> _Exercise goal_
Copy out the lines from the one containing "Click the Run" down to the one containing "Click the admin username label", putting "symbol" wherever "icon" appears and changing nothing else.

> _Exercise materials_
..............................

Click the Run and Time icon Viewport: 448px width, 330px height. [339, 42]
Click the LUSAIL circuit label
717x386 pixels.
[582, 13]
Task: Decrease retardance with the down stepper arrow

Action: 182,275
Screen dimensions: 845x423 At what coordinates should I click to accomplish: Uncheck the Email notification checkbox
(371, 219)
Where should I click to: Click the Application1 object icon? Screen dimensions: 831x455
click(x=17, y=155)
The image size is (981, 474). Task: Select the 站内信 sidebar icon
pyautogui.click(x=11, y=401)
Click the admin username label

..............................

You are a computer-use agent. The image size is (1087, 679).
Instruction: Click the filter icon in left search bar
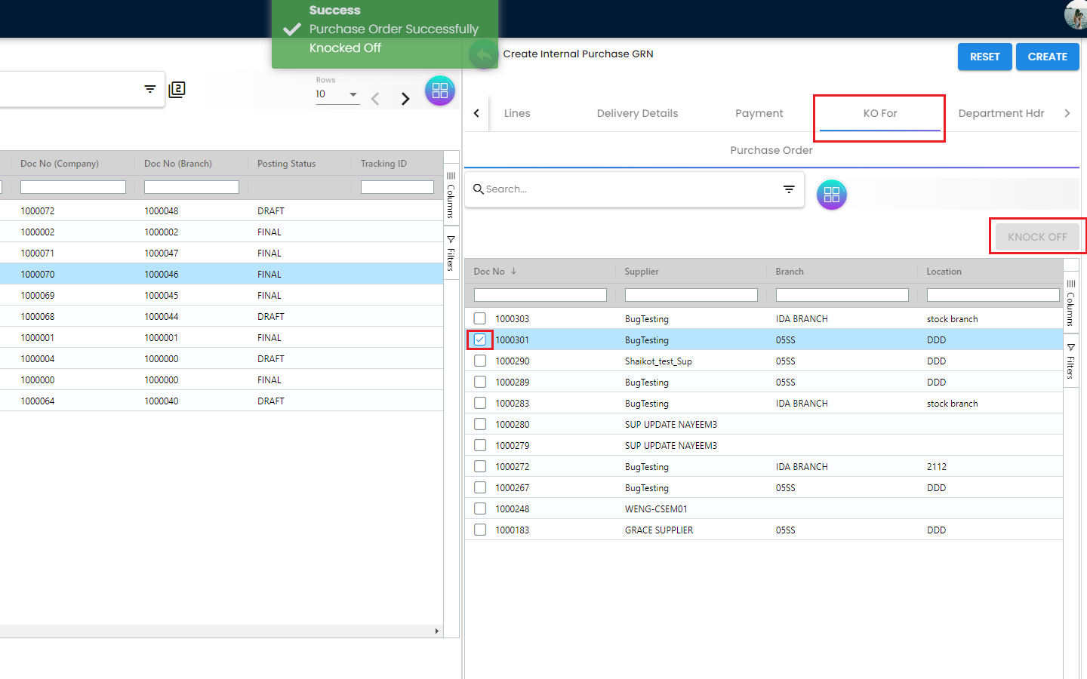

..............................

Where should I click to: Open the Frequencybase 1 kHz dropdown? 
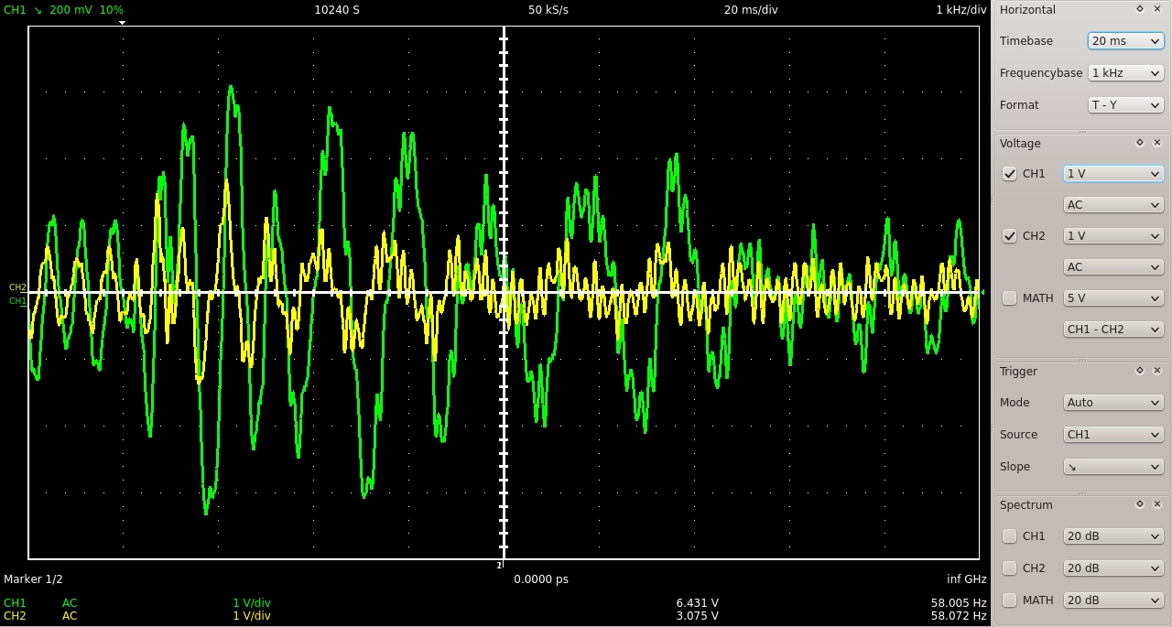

..............................

> _Solution below_
Click the Run and Time symbol Viewport: 448px width, 330px height. [339, 42]
Click the LUSAIL circuit label
717x386 pixels.
[582, 13]
Task: Decrease retardance with the down stepper arrow

Action: 182,275
Screen dimensions: 845x423 At what coordinates should I click to accomplish: Uncheck the Email notification checkbox
(371, 219)
Where should I click to: Click the Application1 object symbol? Screen dimensions: 831x455
click(x=17, y=155)
The image size is (981, 474). Task: Select the 站内信 sidebar symbol
pyautogui.click(x=11, y=401)
Click the admin username label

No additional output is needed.